» EXTRACT:
Banks Can Legally Steal Customer Funds From Private Checking Accounts
US courts have ruled that banks and third parties claims to customer deposits pledged by banks as collateral have seniority over the original depositors.
In 2007, the Sentinel Management Group (SMG) collapsed, leaving many customer segregated funds lost after they had been used as collateral. After a plethora of lawsuits and creditor claims, a decision earlier this month in the 7th Circuit Court placed the banking cartels ahead of customer claims for funds returned. Essentially, the Bank of New York Mellon (BNYM) sued to be first in line for return on stolen customer account monies – and won the right by the US court system.
In the mainstream media (MSM), the SMG collapse and subsequent ruling in favor of BNYM was touted as a difficulty “for customers to recoup money lost”.
SMG, a Chicago-based futures broker, had stolen more than $500 million in segregated customer funds to use as collateral on a loan to BNYM for in-house proprietary trading operations. Their books were audited by the National Futures Association (NFA), however the NFA admitted that they could not understand the convoluted mess they were provided by SMG to sign off on. And yet they did; and approved the audit.
BNYM sued SMG to re-coup any monies owed to them. However, these monies were customer segregated funds that SMG stole and re-hypothecated.
In federal court, John D. Tinder, US Circuit Court Judge ruled “that Sentinel failed to keep client funds properly segregated is not, on its own, sufficient to rule as a matter of law that Sentinel acted ‘with actual intent to hinder, delay, or defraud’ its customers.”
This means that once a banking customer deposits their money into an account with a bank, the funds become property of the bank. The customer, at the point of deposit, relinquishes all rights to that money regardless of any laws in place, legal assurances, claims or guarantees; and this extends from investments to private checking accounts.
Once the bank has physical possession of your money, they own it and can use it for any means they deem fit. The veil has been lifted on separation of customer and bank funds. They are now legally co-mingled.
The bank could use it as collateral (as SMG did), to pay off debts, or place it on the stock market to bump up their trading with extra cash. And in the event that the customer allocated funds are lost, the bank does not owe the customer the money back.
Essentially, once you deposit money in your bank account it is gone.
Fred Grede, SMG trustee remarked: “I don’t think that’s what the Commodity Futures Trading Commission had in mind. It does not bode well for the protection of customer funds.”

» AVAILABLE DATA:
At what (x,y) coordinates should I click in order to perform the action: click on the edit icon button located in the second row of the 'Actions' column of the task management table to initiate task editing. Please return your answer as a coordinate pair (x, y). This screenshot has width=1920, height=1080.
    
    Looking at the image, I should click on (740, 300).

» INSTRUCTIONS:
**1.** Which abbreviations does the article on the Sentinel ruling introduce in parentheses, and what is each one's full form?
**2.** Answer these questions from the article on the Sentinel ruling:
(a) In what year did the Sentinel Management Group collapse?
(b) In what city was the Sentinel Management Group based?
(c) Who was the SMG trustee?
**3.** Does the article on the Sentinel ruling support each statement below? Answer yes or no, and quote the words that decide it.
(a) The National Futures Association said it fully understood the books SMG gave it.
(b) The decision came from the 7th Circuit Court.
(c) The article says a bank must repay customers if their allocated funds are lost.
The data above has nothing to do with the article on the Sentinel ruling.

» ANSWERS FOR THE EXERCISE:
**1.**
SMG: Sentinel Management Group
MSM: mainstream media
BNYM: Bank of New York Mellon
NFA: National Futures Association

**2.**
(a) 2007
(b) Chicago
(c) Fred Grede

**3.**
(a) No: "the NFA admitted that they could not understand the convoluted mess they were provided by SMG to sign off on"
(b) Yes: "a decision earlier this month in the 7th Circuit Court"
(c) No: "the bank does not owe the customer the money back"